[[ Data for review open ]]
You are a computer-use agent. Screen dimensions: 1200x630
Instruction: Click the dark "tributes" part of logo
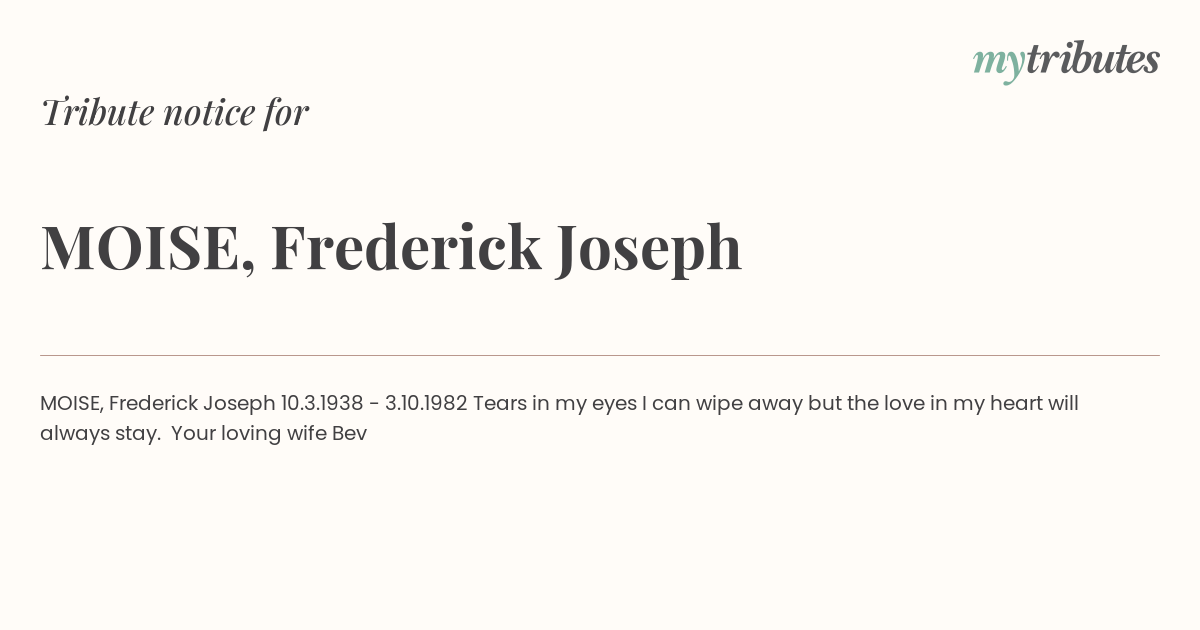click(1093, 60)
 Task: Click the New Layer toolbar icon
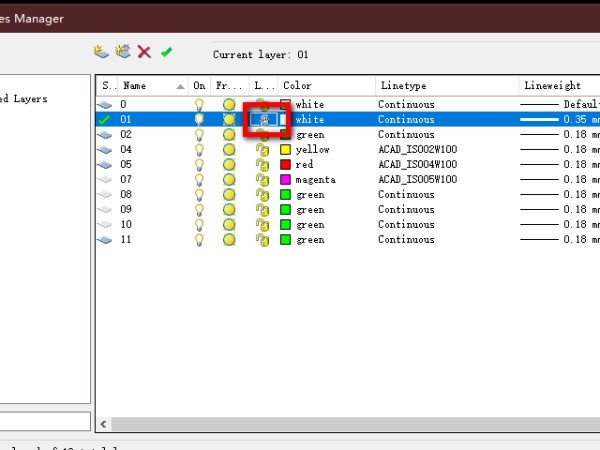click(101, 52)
[[ Data for review closed ]]
[[ Data for review open ]]
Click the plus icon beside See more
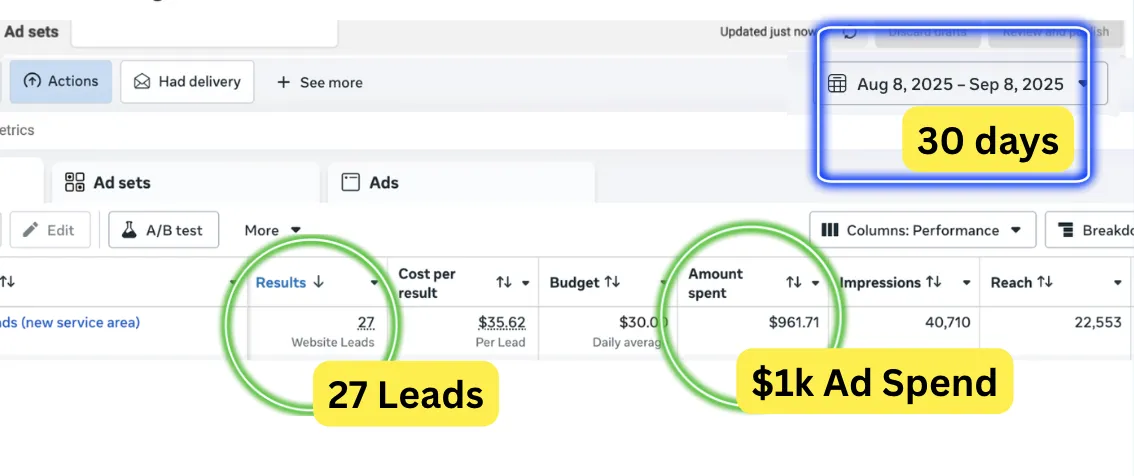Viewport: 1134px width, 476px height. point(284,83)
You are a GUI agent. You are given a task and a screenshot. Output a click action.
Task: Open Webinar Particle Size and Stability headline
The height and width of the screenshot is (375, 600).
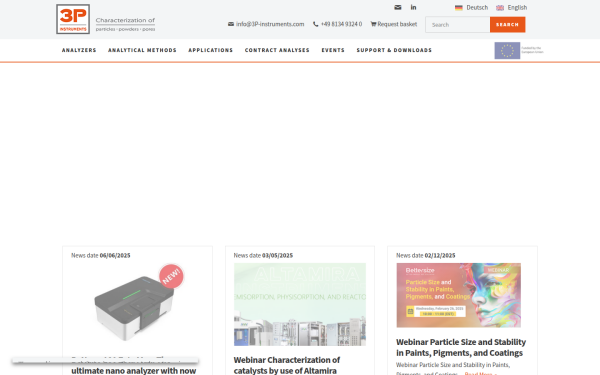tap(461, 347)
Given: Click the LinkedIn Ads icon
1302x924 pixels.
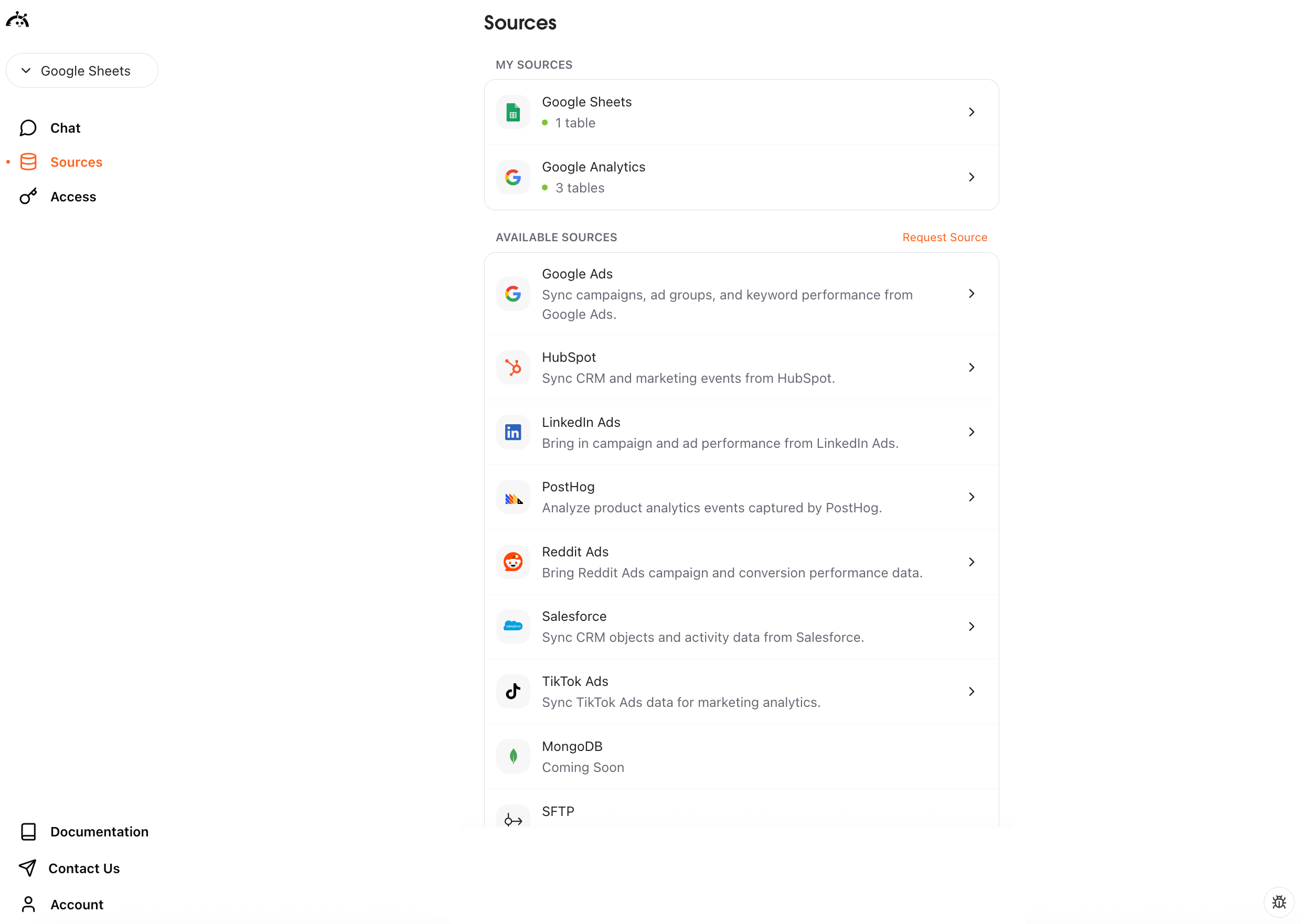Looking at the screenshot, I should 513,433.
[[ Data for review closed ]]
If a line in the data above holds the string "agent", copy it.

You are a computer-use agent. Screen dimensions: 1200x630
You are a GUI agent. You are given a task and a screenshot. Output a click action.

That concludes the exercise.